**What is required**
Could you write out, word for word, each line from the one containing "Task: Click verified" to the last line of the data below, both included and nothing more?

Data to process Block Start

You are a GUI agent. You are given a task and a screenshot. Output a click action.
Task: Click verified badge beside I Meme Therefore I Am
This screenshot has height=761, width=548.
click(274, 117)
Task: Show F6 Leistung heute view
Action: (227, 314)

Data to process Block End

**Finished exercise**
Task: Click verified badge beside I Meme Therefore I Am
This screenshot has height=761, width=548.
click(274, 117)
Task: Show F6 Leistung heute view
Action: (227, 314)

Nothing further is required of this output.